• **Task details**: In the entries that follow, find the line containing "Hochwasserschutz (609, 1809)", then output exactly every line from the first through that one.
-- Dataset records follows --
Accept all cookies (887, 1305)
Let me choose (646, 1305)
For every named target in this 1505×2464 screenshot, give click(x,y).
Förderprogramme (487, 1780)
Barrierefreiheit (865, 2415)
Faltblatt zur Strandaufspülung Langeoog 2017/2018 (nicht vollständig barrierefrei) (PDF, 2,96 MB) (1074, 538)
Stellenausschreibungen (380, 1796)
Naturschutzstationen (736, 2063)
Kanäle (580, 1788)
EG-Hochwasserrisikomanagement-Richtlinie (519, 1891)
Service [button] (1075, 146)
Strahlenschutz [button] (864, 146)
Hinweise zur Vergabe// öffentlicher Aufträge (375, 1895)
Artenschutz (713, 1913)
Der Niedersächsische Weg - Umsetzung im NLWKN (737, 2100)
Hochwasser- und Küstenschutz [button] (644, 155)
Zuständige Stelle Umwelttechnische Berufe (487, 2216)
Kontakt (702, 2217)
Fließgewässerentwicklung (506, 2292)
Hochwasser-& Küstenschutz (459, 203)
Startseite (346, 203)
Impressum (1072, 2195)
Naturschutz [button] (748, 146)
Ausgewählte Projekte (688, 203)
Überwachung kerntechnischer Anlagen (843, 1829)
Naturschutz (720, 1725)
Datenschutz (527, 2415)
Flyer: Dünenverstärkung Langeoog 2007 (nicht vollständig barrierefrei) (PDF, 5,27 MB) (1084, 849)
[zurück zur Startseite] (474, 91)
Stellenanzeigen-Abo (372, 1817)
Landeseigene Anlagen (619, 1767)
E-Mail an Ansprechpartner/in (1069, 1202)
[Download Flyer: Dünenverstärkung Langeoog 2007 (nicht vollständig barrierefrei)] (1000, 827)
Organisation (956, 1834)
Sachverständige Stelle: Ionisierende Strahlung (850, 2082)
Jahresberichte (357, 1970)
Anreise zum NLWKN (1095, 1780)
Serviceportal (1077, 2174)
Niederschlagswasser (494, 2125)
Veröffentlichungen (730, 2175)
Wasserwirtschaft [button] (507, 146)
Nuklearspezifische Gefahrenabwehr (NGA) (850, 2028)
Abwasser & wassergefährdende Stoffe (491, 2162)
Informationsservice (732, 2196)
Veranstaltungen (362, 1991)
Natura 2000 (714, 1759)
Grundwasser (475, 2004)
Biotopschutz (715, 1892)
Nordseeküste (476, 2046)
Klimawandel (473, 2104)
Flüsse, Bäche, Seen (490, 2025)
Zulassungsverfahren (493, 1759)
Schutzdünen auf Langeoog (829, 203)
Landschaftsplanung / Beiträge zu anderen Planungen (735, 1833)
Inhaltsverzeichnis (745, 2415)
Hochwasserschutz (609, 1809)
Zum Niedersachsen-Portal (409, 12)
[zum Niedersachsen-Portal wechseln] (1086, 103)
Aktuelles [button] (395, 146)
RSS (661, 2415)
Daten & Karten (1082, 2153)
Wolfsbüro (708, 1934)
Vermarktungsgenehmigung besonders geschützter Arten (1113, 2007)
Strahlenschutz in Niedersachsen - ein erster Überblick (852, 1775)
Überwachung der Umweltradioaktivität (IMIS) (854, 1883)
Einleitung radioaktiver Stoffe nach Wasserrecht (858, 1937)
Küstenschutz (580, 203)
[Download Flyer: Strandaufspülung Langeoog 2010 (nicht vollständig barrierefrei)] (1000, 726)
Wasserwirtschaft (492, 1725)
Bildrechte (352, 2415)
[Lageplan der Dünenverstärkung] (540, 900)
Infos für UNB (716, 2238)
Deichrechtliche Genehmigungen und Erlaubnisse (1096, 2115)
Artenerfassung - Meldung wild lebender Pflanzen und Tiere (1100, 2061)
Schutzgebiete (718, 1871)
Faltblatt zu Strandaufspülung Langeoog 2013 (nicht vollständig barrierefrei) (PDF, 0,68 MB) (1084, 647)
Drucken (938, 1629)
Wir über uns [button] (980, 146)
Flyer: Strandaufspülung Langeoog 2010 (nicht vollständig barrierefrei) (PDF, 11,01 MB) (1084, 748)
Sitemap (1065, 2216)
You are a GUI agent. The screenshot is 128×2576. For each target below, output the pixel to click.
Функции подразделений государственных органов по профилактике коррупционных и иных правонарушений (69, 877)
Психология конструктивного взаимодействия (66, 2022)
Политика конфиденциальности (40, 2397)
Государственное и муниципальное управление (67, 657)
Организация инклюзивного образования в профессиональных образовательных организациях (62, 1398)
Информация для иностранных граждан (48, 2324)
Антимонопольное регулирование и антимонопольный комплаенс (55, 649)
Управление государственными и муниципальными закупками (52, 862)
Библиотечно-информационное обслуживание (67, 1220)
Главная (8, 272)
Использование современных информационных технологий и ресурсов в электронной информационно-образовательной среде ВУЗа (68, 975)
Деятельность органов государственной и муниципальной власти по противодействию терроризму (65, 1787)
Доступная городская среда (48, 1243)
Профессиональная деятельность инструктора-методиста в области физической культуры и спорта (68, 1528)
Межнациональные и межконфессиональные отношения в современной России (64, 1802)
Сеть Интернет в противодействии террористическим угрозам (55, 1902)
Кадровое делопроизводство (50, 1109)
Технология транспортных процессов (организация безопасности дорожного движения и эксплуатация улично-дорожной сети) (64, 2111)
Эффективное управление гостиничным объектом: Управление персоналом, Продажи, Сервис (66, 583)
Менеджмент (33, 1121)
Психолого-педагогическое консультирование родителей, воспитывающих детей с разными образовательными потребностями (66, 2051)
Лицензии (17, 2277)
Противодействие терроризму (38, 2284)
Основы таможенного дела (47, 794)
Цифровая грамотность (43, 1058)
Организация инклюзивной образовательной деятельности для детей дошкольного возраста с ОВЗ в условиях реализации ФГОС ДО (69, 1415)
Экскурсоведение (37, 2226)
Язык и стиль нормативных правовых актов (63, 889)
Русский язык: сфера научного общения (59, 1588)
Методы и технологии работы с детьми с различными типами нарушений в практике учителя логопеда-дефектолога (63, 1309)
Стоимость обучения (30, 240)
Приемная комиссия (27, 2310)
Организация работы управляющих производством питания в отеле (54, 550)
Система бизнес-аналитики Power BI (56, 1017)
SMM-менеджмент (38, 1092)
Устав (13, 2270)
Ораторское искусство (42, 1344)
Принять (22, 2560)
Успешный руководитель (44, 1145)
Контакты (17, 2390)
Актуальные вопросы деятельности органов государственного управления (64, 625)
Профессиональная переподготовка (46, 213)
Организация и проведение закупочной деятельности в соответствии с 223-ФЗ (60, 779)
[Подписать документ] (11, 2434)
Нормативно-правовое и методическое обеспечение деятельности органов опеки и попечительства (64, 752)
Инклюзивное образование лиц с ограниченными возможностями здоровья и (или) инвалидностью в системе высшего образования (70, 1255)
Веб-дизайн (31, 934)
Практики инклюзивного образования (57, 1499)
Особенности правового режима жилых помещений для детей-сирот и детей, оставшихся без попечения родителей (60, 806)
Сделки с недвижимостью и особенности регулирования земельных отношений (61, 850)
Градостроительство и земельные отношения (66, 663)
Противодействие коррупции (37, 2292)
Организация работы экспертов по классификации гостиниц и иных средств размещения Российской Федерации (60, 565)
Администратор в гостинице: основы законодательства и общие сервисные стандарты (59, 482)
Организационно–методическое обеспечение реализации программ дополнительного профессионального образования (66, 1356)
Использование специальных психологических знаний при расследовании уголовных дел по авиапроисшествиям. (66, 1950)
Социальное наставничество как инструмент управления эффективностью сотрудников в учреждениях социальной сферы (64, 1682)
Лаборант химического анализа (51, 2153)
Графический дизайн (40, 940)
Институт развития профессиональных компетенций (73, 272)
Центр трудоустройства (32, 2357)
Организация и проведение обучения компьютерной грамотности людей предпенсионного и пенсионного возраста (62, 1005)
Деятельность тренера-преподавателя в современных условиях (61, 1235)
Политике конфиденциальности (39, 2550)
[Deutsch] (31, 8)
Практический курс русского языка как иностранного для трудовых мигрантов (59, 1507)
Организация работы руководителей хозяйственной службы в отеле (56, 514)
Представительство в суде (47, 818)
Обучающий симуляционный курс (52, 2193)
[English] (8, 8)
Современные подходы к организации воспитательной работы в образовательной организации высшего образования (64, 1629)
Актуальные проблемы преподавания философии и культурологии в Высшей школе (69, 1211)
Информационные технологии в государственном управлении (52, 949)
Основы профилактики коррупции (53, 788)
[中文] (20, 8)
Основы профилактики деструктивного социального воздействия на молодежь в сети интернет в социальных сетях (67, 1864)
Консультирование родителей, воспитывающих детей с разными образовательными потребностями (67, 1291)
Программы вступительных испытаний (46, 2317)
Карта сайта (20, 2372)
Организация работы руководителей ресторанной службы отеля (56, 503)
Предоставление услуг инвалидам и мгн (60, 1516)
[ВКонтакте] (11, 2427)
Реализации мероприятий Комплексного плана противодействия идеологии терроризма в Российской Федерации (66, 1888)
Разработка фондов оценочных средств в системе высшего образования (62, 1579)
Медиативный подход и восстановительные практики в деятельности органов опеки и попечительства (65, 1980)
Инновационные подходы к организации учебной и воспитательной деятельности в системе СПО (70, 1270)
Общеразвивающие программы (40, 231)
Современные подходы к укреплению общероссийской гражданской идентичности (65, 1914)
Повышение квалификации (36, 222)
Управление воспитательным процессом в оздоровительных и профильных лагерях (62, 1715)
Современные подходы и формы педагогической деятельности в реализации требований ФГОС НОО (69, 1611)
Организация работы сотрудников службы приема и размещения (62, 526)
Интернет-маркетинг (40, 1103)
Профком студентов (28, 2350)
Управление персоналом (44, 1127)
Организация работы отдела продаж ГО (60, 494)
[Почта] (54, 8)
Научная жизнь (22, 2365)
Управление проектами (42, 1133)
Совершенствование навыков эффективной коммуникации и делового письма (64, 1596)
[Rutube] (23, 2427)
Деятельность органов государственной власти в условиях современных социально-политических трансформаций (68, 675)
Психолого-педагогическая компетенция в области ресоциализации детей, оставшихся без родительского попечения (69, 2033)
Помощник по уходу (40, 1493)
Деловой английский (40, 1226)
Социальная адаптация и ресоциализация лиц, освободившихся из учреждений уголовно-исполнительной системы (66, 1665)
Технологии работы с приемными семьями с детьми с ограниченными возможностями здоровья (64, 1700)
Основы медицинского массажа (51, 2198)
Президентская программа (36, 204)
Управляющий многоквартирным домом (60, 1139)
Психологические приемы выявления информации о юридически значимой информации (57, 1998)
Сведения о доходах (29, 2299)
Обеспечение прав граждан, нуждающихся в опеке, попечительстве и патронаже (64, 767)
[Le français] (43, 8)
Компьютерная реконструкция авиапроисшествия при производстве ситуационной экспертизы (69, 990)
-- Dataset records concluded --
• **Output**:
Accept all cookies (887, 1305)
Let me choose (646, 1305)
For every named target in this 1505×2464 screenshot, give click(x,y).
Förderprogramme (487, 1780)
Barrierefreiheit (865, 2415)
Faltblatt zur Strandaufspülung Langeoog 2017/2018 (nicht vollständig barrierefrei) (PDF, 2,96 MB) (1074, 538)
Stellenausschreibungen (380, 1796)
Naturschutzstationen (736, 2063)
Kanäle (580, 1788)
EG-Hochwasserrisikomanagement-Richtlinie (519, 1891)
Service [button] (1075, 146)
Strahlenschutz [button] (864, 146)
Hinweise zur Vergabe// öffentlicher Aufträge (375, 1895)
Artenschutz (713, 1913)
Der Niedersächsische Weg - Umsetzung im NLWKN (737, 2100)
Hochwasser- und Küstenschutz [button] (644, 155)
Zuständige Stelle Umwelttechnische Berufe (487, 2216)
Kontakt (702, 2217)
Fließgewässerentwicklung (506, 2292)
Hochwasser-& Küstenschutz (459, 203)
Startseite (346, 203)
Impressum (1072, 2195)
Naturschutz [button] (748, 146)
Ausgewählte Projekte (688, 203)
Überwachung kerntechnischer Anlagen (843, 1829)
Naturschutz (720, 1725)
Datenschutz (527, 2415)
Flyer: Dünenverstärkung Langeoog 2007 (nicht vollständig barrierefrei) (PDF, 5,27 MB) (1084, 849)
[zurück zur Startseite] (474, 91)
Stellenanzeigen-Abo (372, 1817)
Landeseigene Anlagen (619, 1767)
E-Mail an Ansprechpartner/in (1069, 1202)
[Download Flyer: Dünenverstärkung Langeoog 2007 (nicht vollständig barrierefrei)] (1000, 827)
Organisation (956, 1834)
Sachverständige Stelle: Ionisierende Strahlung (850, 2082)
Jahresberichte (357, 1970)
Anreise zum NLWKN (1095, 1780)
Serviceportal (1077, 2174)
Niederschlagswasser (494, 2125)
Veröffentlichungen (730, 2175)
Wasserwirtschaft [button] (507, 146)
Nuklearspezifische Gefahrenabwehr (NGA) (850, 2028)
Abwasser & wassergefährdende Stoffe (491, 2162)
Informationsservice (732, 2196)
Veranstaltungen (362, 1991)
Natura 2000 (714, 1759)
Grundwasser (475, 2004)
Biotopschutz (715, 1892)
Nordseeküste (476, 2046)
Klimawandel (473, 2104)
Flüsse, Bäche, Seen (490, 2025)
Zulassungsverfahren (493, 1759)
Schutzdünen auf Langeoog (829, 203)
Landschaftsplanung / Beiträge zu anderen Planungen (735, 1833)
Inhaltsverzeichnis (745, 2415)
Hochwasserschutz (609, 1809)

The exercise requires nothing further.